A beginner’s guide to image matting in Python

Image matting is a very useful technique in image processing which helps in extracting a targeted part of the image.

Share

Published on January 7, 2022

by Vijaysinh Lendave

Image matting is a common image and video editing and composition technique. Traditionally, convolutional neural networks are used to infer the alpha matte from the entire input image and an associated trimap. These methods define the state-of-the-art in image processing, video editing, and filmmaking applications. So, in this article, we will talk about image matting and the procedures involved with this. Finally, we will see how PyMatting, a Python-based toolbox, combines these procedures and produces the desired result. Following are the major points to be discussed in this article.

What is Image Matting?
Need for Image Matting
Modes of Image Matting
Image Matting with PyMatting

Let’s start the discussion by understanding what image matting is.

What is Image Matting?

The task of extracting interesting targets from a static image or a video sequence is known as image matting. It has played a significant role in many images and video editing applications. Image compositing is the inverse procedure of image matting. Although studies on image matting techniques have surfaced, the traditional methods rely primarily on optical means.

With the advancement of computer and digital photography technology, most image matting operations are now performed using digital image processing software. Current image matting techniques can be divided into two categories based on image characteristics: blue screen matting, where the image background is user-defined, and natural image matting, where the background is arbitrary and unknown.

There are two types of traditional matting methods. One example is sampling-based methods.

Given an unknown pixel, these methods sample matched pixels from the foreground and background regions and then find the best combination of these pixels to predict the unknown pixel’s alpha value. These techniques include boundary sampling, ray casting sampling, and so on.

Propagation-based methods are another type. These methods include the Poisson equation-based method, random walks for interactive matting, and closed-form matting, which formulates a cost function based on local smoothness and then solves a linear equation system to find the globally optimized alpha matte.

Need for Image Matting

In image segmentation, there is a broad class of objects that contain characteristics about specific shapes such as human body hair, animal hair, peacock feathers, and spider webs because these special objects are usually narrower than one pixel. Also included are some translucent objects such as clouds, waterfall, glasses, plastic bags, and flames, which are made up of two parts: foreground objects and background colours.

How does the above-mentioned segmentation for these special objects come to fruition? Some traditional image segmentation algorithms typically fail to get started when attempting to solve these problems. Digital image matting technology for transparency/elongated objects may be the best solution in this case.

Modes of Image Matting

Trimap

To properly extract semantically meaningful foreground objects, the user can manually label an input image into three parts prior to matte pulling, namely foreground, background, and unknown regions in the image. The trimap is made up of three parts, as illustrated in Fig. 1 (b).
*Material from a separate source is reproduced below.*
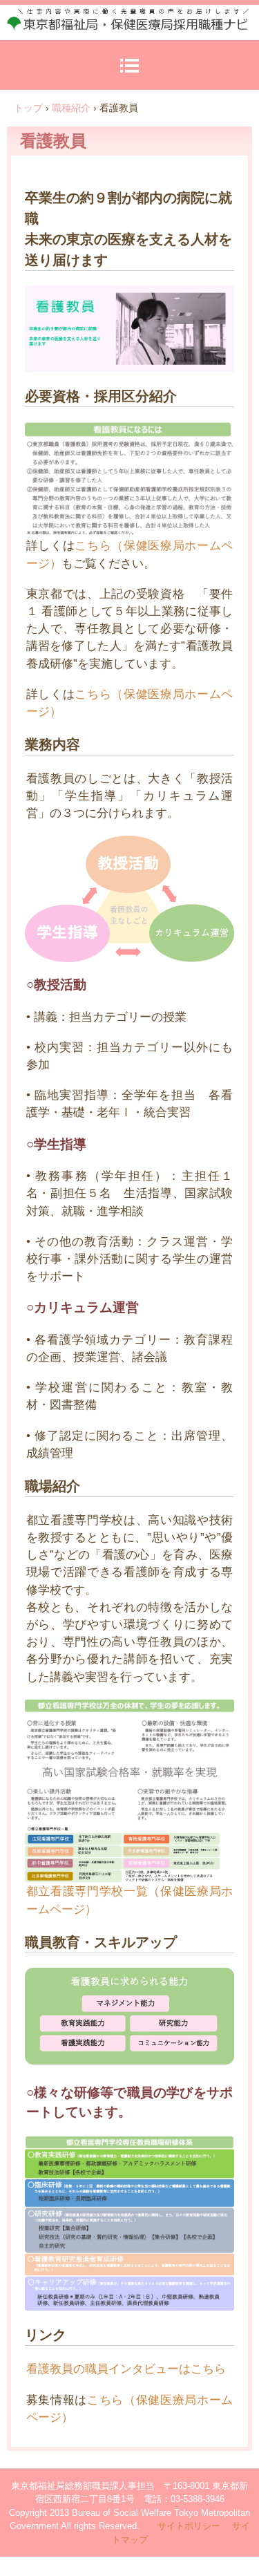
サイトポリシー (188, 2526)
The image matting problem is thus simplified for a given trimap to estimate the foreground colours, background colours, and alpha values for pixels in unknown regions based on the known foreground and background pixels.

Strokes

In contrast to the trimap method, which requires the marking of all image regions, the strokes method only requires the specification of a few foregrounds and background scribbles in the appropriate image regions, as shown in Fig. 1 (c). These marked scribbles are considered input in stroke-based algorithms and are used to extract the alpha matte. Strokes-based algorithms require less user interaction and operation than trimap-based algorithms.

The crucial step in the trimap method is to create an accurate trimap for the desired foreground in the given image. To achieve satisfactory matting results, the unknown regions around the foreground boundaries are expected to be specified as finely as possible. This is due to the fact that an accurate trimap can provide more detailed information about the background and foreground, which improves matting accuracy.

The trimap method has a significant advantage in that drawing the trimap is a natural operation that allows the user to intuitively determine where to place the labels. However, creating a high-quality trimap is usually a time-consuming process, especially for images with a lot of details like hairs and leaves.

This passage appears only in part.